What can we expect from this visit the Office of High Commissioner for Human Rights in Tunisia?
Our visit is intended to make an initial assessment of the challenges of human rights and examine with a variety of stakeholders including, inter alia, the United Nations team, and members of the civil society and the interim government on how the High Commission can assist the Tunisian population in enhancing respect for human rights.
After the revolution against a dictatorship of 23 years, How Tunisia will have to think about its future?
Tunisia needs a fundamental change in the security apparatus. Tunisia must ensure the independence of its judiciary, Constitution and laws. The latter should protect and promote human rights. Torture and other inhuman treatment are strongly prohibited. A new hope has risen in Tunisia. A successful democratic transition in Tunisia may stand as a “model” for Maghreb and Muslim countries. It calls, in particular, for reviewing the EU’s partnerships with the Southern countries on demands for democracy, respect for human rights and equality.
During your visit to Tunisia, which places had you visited and why?
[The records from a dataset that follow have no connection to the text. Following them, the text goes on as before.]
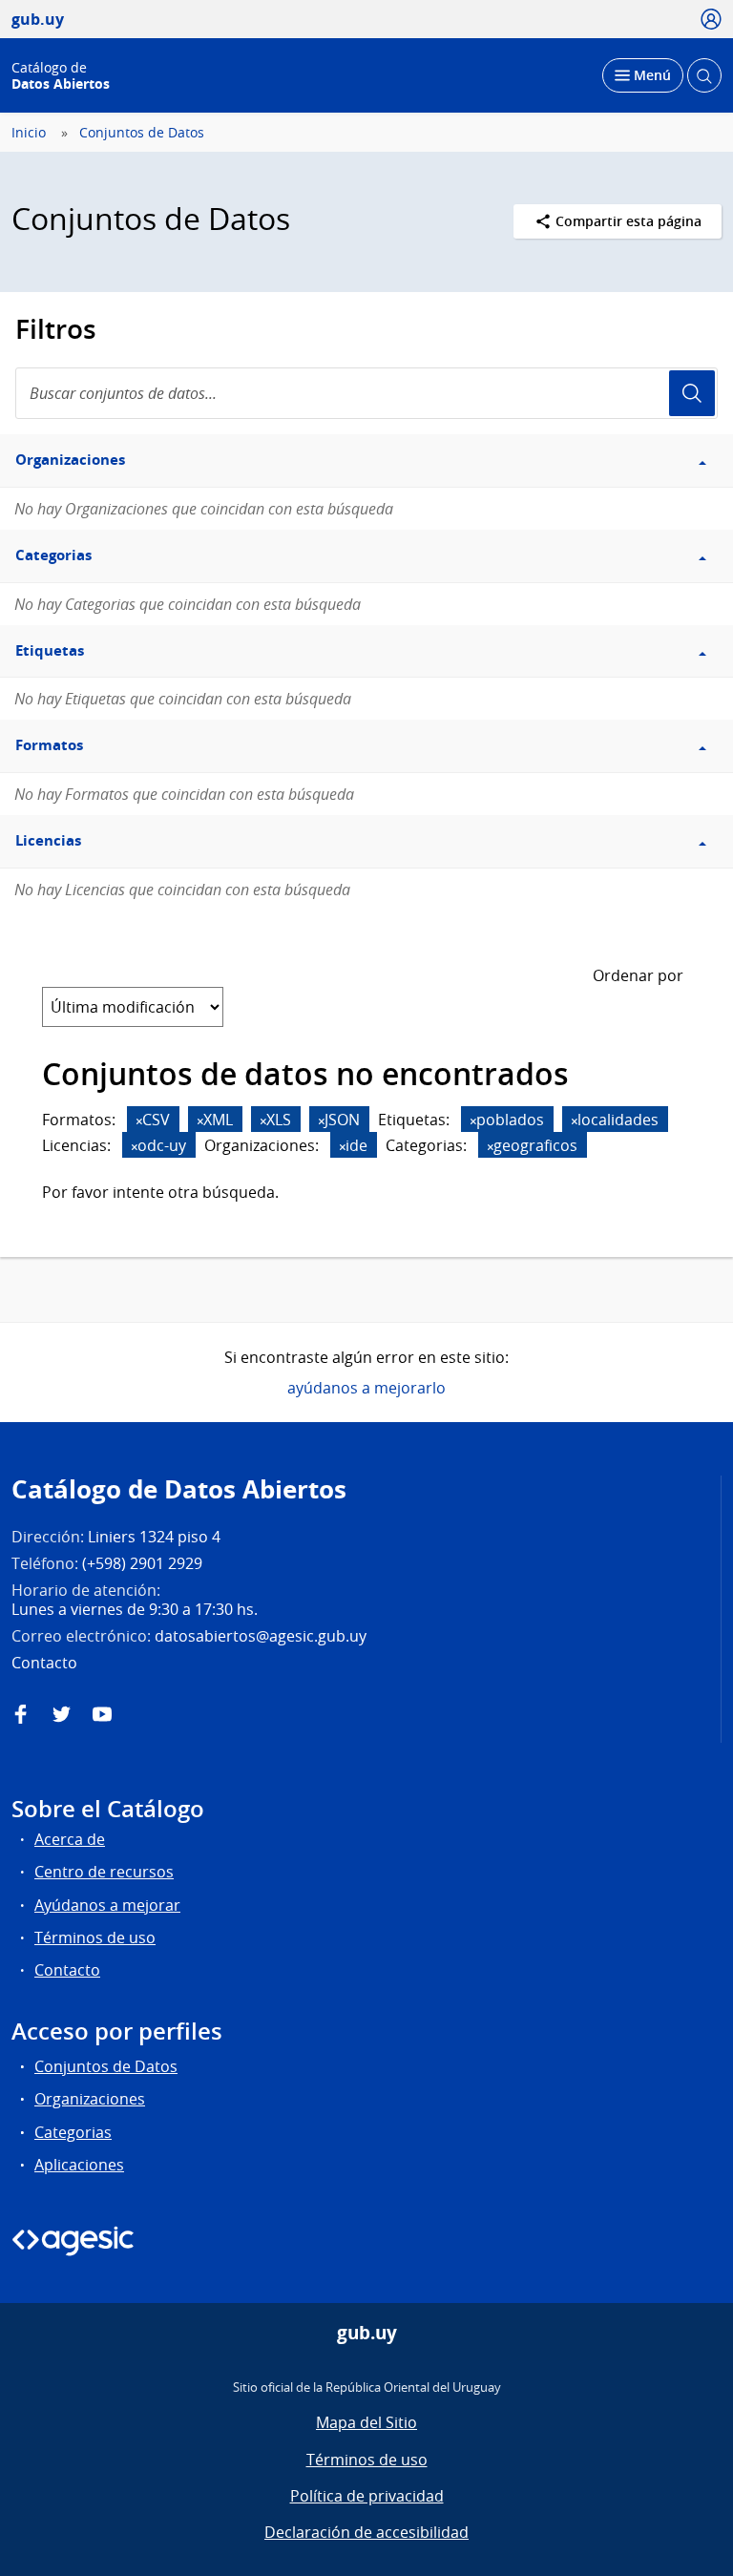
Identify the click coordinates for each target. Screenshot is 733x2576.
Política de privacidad (367, 2495)
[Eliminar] (139, 1121)
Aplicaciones (79, 2164)
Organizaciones (89, 2098)
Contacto (67, 1969)
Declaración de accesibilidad (366, 2532)
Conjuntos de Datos (141, 132)
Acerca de (69, 1839)
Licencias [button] (48, 840)
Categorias (73, 2132)
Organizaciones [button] (70, 460)
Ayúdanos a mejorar (107, 1905)
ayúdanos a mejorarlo (366, 1387)
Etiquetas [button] (49, 650)
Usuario (692, 393)
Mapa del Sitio (366, 2422)
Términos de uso (95, 1937)
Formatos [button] (49, 745)
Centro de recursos (104, 1871)
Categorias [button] (53, 555)
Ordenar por (638, 975)
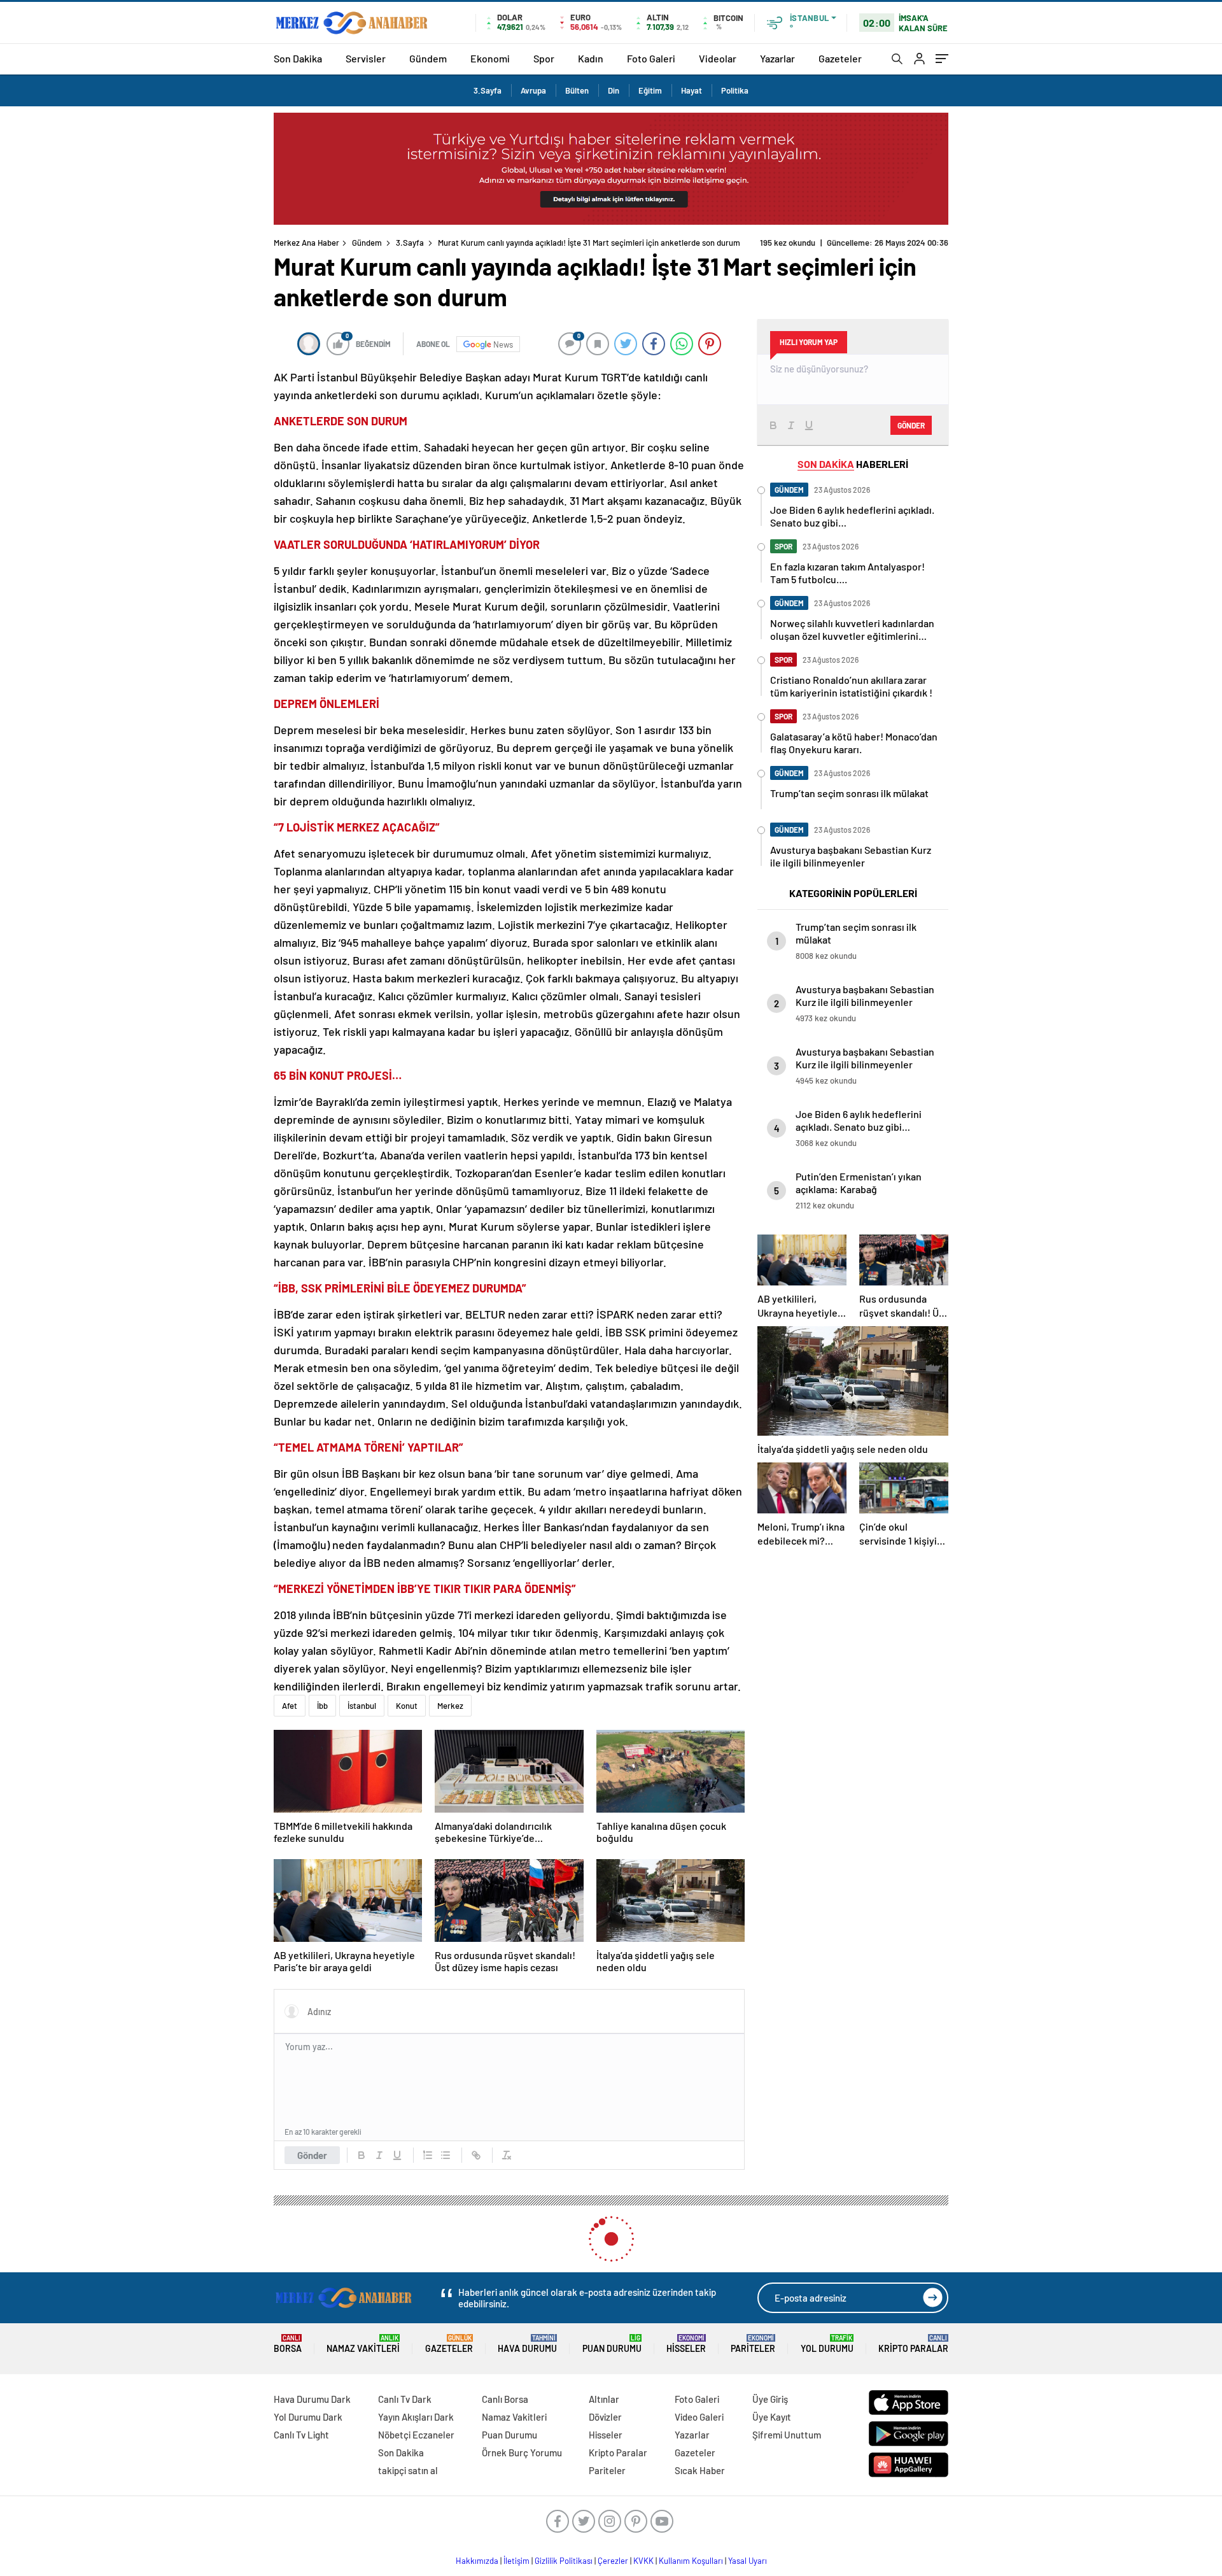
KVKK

It is noteworthy that our visit essentially aims to support the transition to democracy in Tunisia, to become a model in the Maghreb. For us it is a very important event especially in a Muslim country. We followed closely the historical events caused by the Tunisian population in recent weeks which have led to the departure of former president on January 14, 2011. To better understand the reason for this revolution which is considered as “extraordinary,” we paid visits to two prisons located in Bizerte. We consider that this is an important indication of the change that prevails in Tunisia, and is a reflection of the willingness of our partners to establish change in laws and practices. We also spoke with prisoners who demanded freedom, justice and dignity. These words have been repeated by all Tunisian men and women of different social classes and all those who feel stripped of their dignities.
What do you think about what is happening now in Egypt?
“The Revolution of Jasmines” has been enhanced in several Arab countries, which have been fascinated by the will of Tunisia to snatch its freedom and dignity back and to end the dictatorship of Ben Ali. The smell of jasmine is in Egypt, democracy is a dream to achieve, but this dream must be real. Each individual has the right to have his freedom, his right to speak, but we must keep calm and patient and know how to communicate to find effective solutions between the government and people. Everyone is worried about the awful situation in Egypt. Several victims were recorded during these events. Personally, I am really touched by what happens in Egypt.